2)  You question why anyone would want to salvage claims of divinity for either persons or texts.  The most obvious reason would be to continue to allow for the possibility that a person or text actually partakes in the divine, in some significant, non-trivial way.  But more than that, when I commute on the train each day, and see all of the blue-collar workers using this precious bit of free time each morning to try to read their Bibles in Spanish or Tagalog or English, and who believe that they are reading the Word of God to them personally, and trying to find comfort or meaning or guidance or something to help them through the day, why would I, as an academic, want to take this away from them, and use my position to say, either verbally or in my mind:  "There is no Word of God; you are foolish to believe it"?  And when, for example, Bishop Tutu told the apartheid-stricken South Africans that they *must* attempt reconciliation, because that was the Word of God--why would I not want to, as you say, "salvage respect for such a claim"?  I think the claim is simply not always used in service to unaccountable authority; you will have to do more to persuade me!  Perhaps at an NCA panel?

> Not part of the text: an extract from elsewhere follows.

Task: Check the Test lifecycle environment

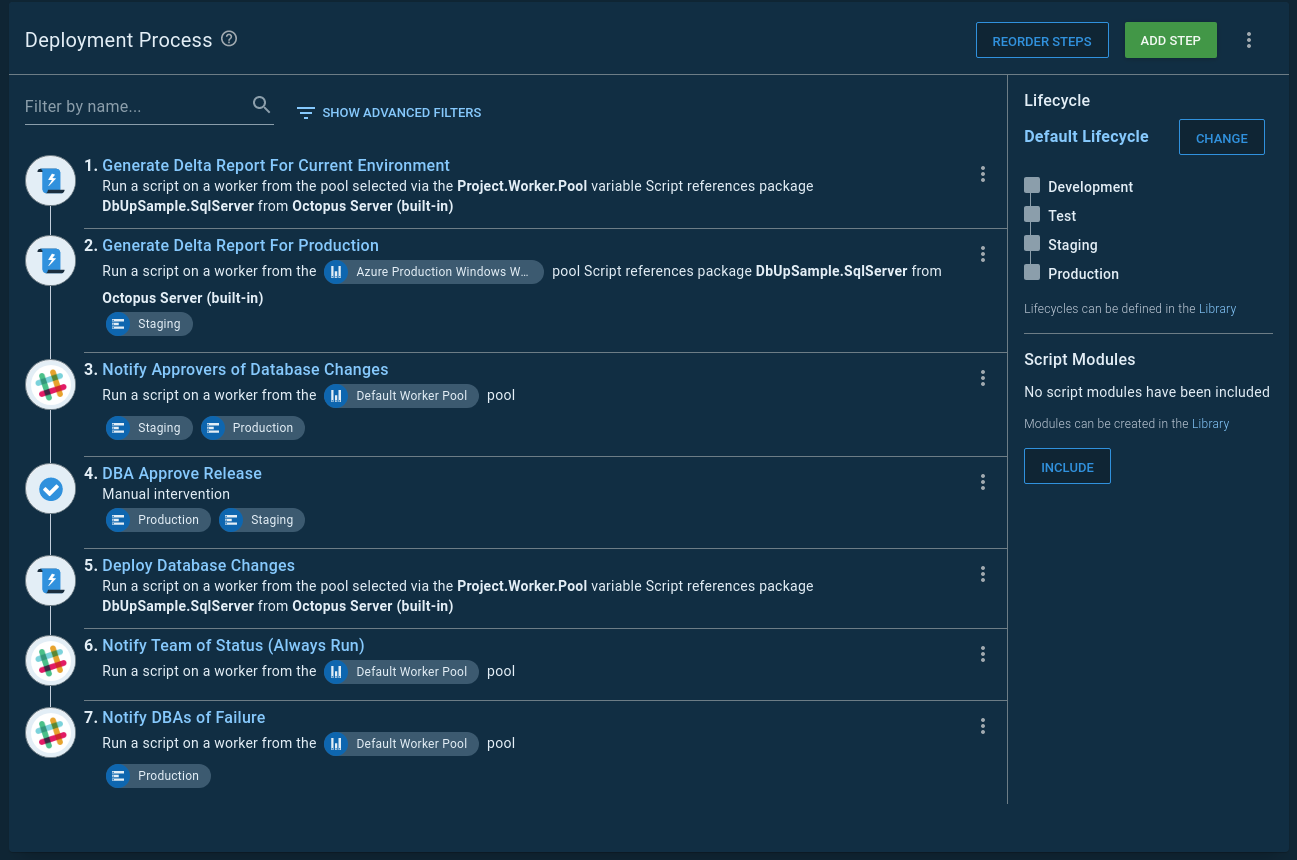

Many thanks for the response,

Lee

Sent from my iPad

On Nov 4, 2014, at 9:29 AM, Gregory Desilet <info at gregorydesilet.com<mailto:info at gregorydesilet.com>> wrote:

Lee—I agree with everything you say about language in this last post. But here I only see you making the same case I’m making. I agree that texts always slip out of the control of authorities and subvert their intentions. We see this with virtually every written law. But this is exactly why the claim to a divinely inspired text is a useful yet dangerous tool for authority. It serves as an artificial brake on the runaway nature of language and provides justification for authorities to rule out different readings.
The claim that a text is divinely inspired or authored serves only to institute an “authorized” reading so as to render that reading unaccountable and unassailable. To every question put to the Bible, for example, the only answer that need be given is: “because it’s the word of God.”
The problem is attitudinal—the attitude that the divinely inspired text has only one true reading or message. Even where the hierarchy may not actually believe the text is the word of God, if this notion is successfully sold to the parishioners it serves to legitimize Church authority. In the history of the Catholic Church, for example, alternate readings are not just other readings but heretical readings. This quality of divinely inspired texts helped to institutionalize the authority of the Church for centuries. For who would challenge God?
I grant there are other non-religious texts that attain to similar status as so-called divinely inspired texts, such as the U.S. Constitution, but this only confirms the tendency to rigidify a text for purposes of “institutional capture” of its meaning. This process is just the secular equivalent to divinizing a text. But in the secular arena of the Constitution, this process is ultimately arrested and exposed to accountability because the Constitution can be changed—although the process is difficult. If the Constitution were held to be divinely inspired like the Bible, there would be no institutional process for changing its language. The language would be set in stone—like the Ten Commandments. But this is clearly not the case with the Constitution.
As I’ve argued previously, secular equivalents to divinely instituted religious authority occur when a leader assumes the position of unaccountable authority. This amounts to the divinization of the ruler. In some cases, as you point out, such rulers actually insist on being treated as divine beings. Others, such as Hitler, Stalin, and Mao effectively attain that status without claiming divinity, but nevertheless wield unaccountable authority like a god.
So, in my view, unaccountability is the broader problem. But one popular tool in the toolbox for unaccountable power is the claim to divinity—either for a text or a person or both. At the end of the day, I do not understand any desire to salvage respect for such claims, especially given what we know about language and human behavior.